Entries giving target coordinates:
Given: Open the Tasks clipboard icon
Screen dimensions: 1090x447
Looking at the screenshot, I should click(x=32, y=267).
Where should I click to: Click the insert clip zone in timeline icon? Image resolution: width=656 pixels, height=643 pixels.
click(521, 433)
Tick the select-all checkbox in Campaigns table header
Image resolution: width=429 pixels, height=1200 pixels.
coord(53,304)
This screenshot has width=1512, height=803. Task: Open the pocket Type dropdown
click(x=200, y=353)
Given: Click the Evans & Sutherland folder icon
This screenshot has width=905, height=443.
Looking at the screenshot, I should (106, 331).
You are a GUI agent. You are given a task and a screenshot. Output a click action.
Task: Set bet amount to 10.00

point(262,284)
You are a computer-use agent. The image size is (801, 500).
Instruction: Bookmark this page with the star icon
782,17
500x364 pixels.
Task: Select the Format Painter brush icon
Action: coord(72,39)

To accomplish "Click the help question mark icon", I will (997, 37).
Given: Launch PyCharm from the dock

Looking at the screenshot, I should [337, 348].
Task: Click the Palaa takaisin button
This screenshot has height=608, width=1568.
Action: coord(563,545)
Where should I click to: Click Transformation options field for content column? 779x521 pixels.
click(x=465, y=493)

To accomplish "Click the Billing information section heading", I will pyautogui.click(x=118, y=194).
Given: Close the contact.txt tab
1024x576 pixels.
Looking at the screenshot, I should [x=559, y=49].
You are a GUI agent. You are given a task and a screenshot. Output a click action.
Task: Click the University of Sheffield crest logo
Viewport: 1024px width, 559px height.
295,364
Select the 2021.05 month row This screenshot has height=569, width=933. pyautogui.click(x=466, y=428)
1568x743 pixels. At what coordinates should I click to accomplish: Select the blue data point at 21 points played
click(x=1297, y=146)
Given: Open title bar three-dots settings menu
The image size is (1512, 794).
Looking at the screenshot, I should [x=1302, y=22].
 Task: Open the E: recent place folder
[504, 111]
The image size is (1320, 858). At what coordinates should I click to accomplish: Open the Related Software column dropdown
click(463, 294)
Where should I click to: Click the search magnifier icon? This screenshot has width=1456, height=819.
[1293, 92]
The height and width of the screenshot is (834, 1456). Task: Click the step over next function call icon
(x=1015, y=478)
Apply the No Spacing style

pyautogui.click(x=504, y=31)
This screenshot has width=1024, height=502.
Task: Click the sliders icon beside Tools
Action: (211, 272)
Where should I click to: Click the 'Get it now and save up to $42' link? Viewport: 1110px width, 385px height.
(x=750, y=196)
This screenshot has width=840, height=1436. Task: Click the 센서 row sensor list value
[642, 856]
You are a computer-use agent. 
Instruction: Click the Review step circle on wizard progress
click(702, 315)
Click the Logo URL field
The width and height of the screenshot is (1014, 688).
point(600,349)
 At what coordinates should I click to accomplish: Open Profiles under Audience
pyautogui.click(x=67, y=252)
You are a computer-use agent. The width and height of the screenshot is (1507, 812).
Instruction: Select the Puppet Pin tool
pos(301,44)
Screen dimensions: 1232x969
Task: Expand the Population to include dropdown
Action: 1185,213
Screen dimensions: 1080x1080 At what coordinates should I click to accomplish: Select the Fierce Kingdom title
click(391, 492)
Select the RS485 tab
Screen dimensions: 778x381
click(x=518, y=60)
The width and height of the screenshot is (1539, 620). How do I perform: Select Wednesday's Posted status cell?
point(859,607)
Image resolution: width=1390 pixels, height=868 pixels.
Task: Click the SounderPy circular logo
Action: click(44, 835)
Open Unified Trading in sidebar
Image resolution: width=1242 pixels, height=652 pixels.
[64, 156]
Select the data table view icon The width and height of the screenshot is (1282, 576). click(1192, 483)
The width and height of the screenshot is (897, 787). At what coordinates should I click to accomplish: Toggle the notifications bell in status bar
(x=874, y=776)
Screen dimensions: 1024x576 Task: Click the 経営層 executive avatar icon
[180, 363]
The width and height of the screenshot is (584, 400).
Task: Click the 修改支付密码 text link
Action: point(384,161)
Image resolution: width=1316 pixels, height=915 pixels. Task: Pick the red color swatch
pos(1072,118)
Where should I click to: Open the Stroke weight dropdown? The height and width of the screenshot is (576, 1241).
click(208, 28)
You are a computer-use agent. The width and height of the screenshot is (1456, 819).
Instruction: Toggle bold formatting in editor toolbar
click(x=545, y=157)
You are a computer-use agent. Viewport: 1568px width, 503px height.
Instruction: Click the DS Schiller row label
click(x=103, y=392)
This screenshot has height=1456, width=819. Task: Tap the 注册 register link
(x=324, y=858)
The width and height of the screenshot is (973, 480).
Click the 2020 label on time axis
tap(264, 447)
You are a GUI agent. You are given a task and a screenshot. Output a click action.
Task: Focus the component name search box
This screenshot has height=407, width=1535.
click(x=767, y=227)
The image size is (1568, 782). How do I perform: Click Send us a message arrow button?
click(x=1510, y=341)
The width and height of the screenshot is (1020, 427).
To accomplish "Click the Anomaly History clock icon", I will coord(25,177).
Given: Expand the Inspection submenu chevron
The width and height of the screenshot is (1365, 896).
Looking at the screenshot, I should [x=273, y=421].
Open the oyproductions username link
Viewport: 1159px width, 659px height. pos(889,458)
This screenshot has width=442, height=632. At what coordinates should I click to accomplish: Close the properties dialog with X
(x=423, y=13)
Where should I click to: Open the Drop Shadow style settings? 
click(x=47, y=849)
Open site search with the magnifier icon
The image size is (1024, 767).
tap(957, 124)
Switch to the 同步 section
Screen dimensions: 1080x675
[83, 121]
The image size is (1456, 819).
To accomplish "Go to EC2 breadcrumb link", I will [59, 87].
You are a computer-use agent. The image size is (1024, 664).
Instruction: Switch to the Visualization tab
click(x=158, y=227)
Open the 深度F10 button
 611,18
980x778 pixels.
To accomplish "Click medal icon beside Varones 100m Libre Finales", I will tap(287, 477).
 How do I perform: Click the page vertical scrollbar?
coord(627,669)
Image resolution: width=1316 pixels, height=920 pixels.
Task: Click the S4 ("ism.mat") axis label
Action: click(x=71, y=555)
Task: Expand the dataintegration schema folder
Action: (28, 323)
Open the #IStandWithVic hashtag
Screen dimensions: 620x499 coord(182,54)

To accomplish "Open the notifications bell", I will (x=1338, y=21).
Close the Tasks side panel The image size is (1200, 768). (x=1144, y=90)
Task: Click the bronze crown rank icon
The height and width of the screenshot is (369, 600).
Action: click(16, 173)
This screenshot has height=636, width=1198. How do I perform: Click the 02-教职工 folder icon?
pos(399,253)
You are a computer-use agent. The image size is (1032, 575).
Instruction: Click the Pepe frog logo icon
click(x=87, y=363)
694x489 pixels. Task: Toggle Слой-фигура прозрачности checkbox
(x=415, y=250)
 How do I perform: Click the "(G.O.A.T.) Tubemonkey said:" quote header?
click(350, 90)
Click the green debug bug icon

▶ **REQUIREMENT**:
Please copy out the listing above line for line, keeping every character unchanged.

▶ **ANSWER TO THIS PROBLEM**:
Given: Open the Tasks clipboard icon
Screen dimensions: 1090x447
Looking at the screenshot, I should click(x=32, y=267).
Where should I click to: Click the insert clip zone in timeline icon? Image resolution: width=656 pixels, height=643 pixels.
click(521, 433)
Tick the select-all checkbox in Campaigns table header
Image resolution: width=429 pixels, height=1200 pixels.
coord(53,304)
This screenshot has width=1512, height=803. Task: Open the pocket Type dropdown
click(x=200, y=353)
Given: Click the Evans & Sutherland folder icon
This screenshot has width=905, height=443.
Looking at the screenshot, I should (106, 331).
You are a GUI agent. You are given a task and a screenshot. Output a click action.
Task: Set bet amount to 10.00

point(262,284)
You are a computer-use agent. The image size is (801, 500).
Instruction: Bookmark this page with the star icon
782,17
500x364 pixels.
Task: Select the Format Painter brush icon
Action: coord(72,39)

To accomplish "Click the help question mark icon", I will (997, 37).
Given: Launch PyCharm from the dock

Looking at the screenshot, I should [337, 348].
Task: Click the Palaa takaisin button
This screenshot has height=608, width=1568.
Action: coord(563,545)
Where should I click to: Click Transformation options field for content column? 779x521 pixels.
click(x=465, y=493)

To accomplish "Click the Billing information section heading", I will pyautogui.click(x=118, y=194).
Given: Close the contact.txt tab
1024x576 pixels.
Looking at the screenshot, I should [x=559, y=49].
You are a GUI agent. You are given a task and a screenshot. Output a click action.
Task: Click the University of Sheffield crest logo
Viewport: 1024px width, 559px height.
295,364
Select the 2021.05 month row This screenshot has height=569, width=933. pyautogui.click(x=466, y=428)
1568x743 pixels. At what coordinates should I click to accomplish: Select the blue data point at 21 points played
click(x=1297, y=146)
Given: Open title bar three-dots settings menu
The image size is (1512, 794).
Looking at the screenshot, I should [x=1302, y=22].
 Task: Open the E: recent place folder
[504, 111]
The image size is (1320, 858). At what coordinates should I click to accomplish: Open the Related Software column dropdown
click(463, 294)
Where should I click to: Click the search magnifier icon? This screenshot has width=1456, height=819.
[1293, 92]
The height and width of the screenshot is (834, 1456). Task: Click the step over next function call icon
(x=1015, y=478)
Apply the No Spacing style

pyautogui.click(x=504, y=31)
This screenshot has width=1024, height=502.
Task: Click the sliders icon beside Tools
Action: (211, 272)
Where should I click to: Click the 'Get it now and save up to $42' link? Viewport: 1110px width, 385px height.
(x=750, y=196)
This screenshot has width=840, height=1436. Task: Click the 센서 row sensor list value
[642, 856]
You are a computer-use agent. 
Instruction: Click the Review step circle on wizard progress
click(702, 315)
Click the Logo URL field
The width and height of the screenshot is (1014, 688).
point(600,349)
 At what coordinates should I click to accomplish: Open Profiles under Audience
pyautogui.click(x=67, y=252)
You are a computer-use agent. The width and height of the screenshot is (1507, 812).
Instruction: Select the Puppet Pin tool
pos(301,44)
Screen dimensions: 1232x969
Task: Expand the Population to include dropdown
Action: 1185,213
Screen dimensions: 1080x1080 At what coordinates should I click to accomplish: Select the Fierce Kingdom title
click(391, 492)
Select the RS485 tab
Screen dimensions: 778x381
click(x=518, y=60)
The width and height of the screenshot is (1539, 620). How do I perform: Select Wednesday's Posted status cell?
point(859,607)
Image resolution: width=1390 pixels, height=868 pixels.
Task: Click the SounderPy circular logo
Action: click(44, 835)
Open Unified Trading in sidebar
Image resolution: width=1242 pixels, height=652 pixels.
[64, 156]
Select the data table view icon The width and height of the screenshot is (1282, 576). click(1192, 483)
The width and height of the screenshot is (897, 787). At what coordinates should I click to accomplish: Toggle the notifications bell in status bar
(x=874, y=776)
Screen dimensions: 1024x576 Task: Click the 経営層 executive avatar icon
[180, 363]
The width and height of the screenshot is (584, 400).
Task: Click the 修改支付密码 text link
Action: point(384,161)
Image resolution: width=1316 pixels, height=915 pixels. Task: Pick the red color swatch
pos(1072,118)
Where should I click to: Open the Stroke weight dropdown? The height and width of the screenshot is (576, 1241).
click(208, 28)
You are a computer-use agent. The width and height of the screenshot is (1456, 819).
Instruction: Toggle bold formatting in editor toolbar
click(x=545, y=157)
You are a computer-use agent. Viewport: 1568px width, 503px height.
Instruction: Click the DS Schiller row label
click(x=103, y=392)
This screenshot has height=1456, width=819. Task: Tap the 注册 register link
(x=324, y=858)
The width and height of the screenshot is (973, 480).
Click the 2020 label on time axis
tap(264, 447)
You are a GUI agent. You are given a task and a screenshot. Output a click action.
Task: Focus the component name search box
This screenshot has height=407, width=1535.
click(x=767, y=227)
The image size is (1568, 782). How do I perform: Click Send us a message arrow button?
click(x=1510, y=341)
The width and height of the screenshot is (1020, 427).
To accomplish "Click the Anomaly History clock icon", I will coord(25,177).
Given: Expand the Inspection submenu chevron
The width and height of the screenshot is (1365, 896).
Looking at the screenshot, I should [x=273, y=421].
Open the oyproductions username link
Viewport: 1159px width, 659px height. pos(889,458)
This screenshot has width=442, height=632. At what coordinates should I click to accomplish: Close the properties dialog with X
(x=423, y=13)
Where should I click to: Open the Drop Shadow style settings? 
click(x=47, y=849)
Open site search with the magnifier icon
The image size is (1024, 767).
tap(957, 124)
Switch to the 同步 section
Screen dimensions: 1080x675
[83, 121]
The image size is (1456, 819).
To accomplish "Go to EC2 breadcrumb link", I will [59, 87].
You are a computer-use agent. The image size is (1024, 664).
Instruction: Switch to the Visualization tab
click(x=158, y=227)
Open the 深度F10 button
 611,18
980x778 pixels.
To accomplish "Click medal icon beside Varones 100m Libre Finales", I will tap(287, 477).
 How do I perform: Click the page vertical scrollbar?
coord(627,669)
Image resolution: width=1316 pixels, height=920 pixels.
Task: Click the S4 ("ism.mat") axis label
Action: click(x=71, y=555)
Task: Expand the dataintegration schema folder
Action: (28, 323)
Open the #IStandWithVic hashtag
Screen dimensions: 620x499 coord(182,54)

To accomplish "Open the notifications bell", I will (x=1338, y=21).
Close the Tasks side panel The image size is (1200, 768). (x=1144, y=90)
Task: Click the bronze crown rank icon
The height and width of the screenshot is (369, 600).
Action: click(16, 173)
This screenshot has height=636, width=1198. How do I perform: Click the 02-教职工 folder icon?
pos(399,253)
You are a computer-use agent. The image size is (1032, 575).
Instruction: Click the Pepe frog logo icon
click(x=87, y=363)
694x489 pixels. Task: Toggle Слой-фигура прозрачности checkbox
(x=415, y=250)
 How do I perform: Click the "(G.O.A.T.) Tubemonkey said:" quote header?
click(350, 90)
Click the green debug bug icon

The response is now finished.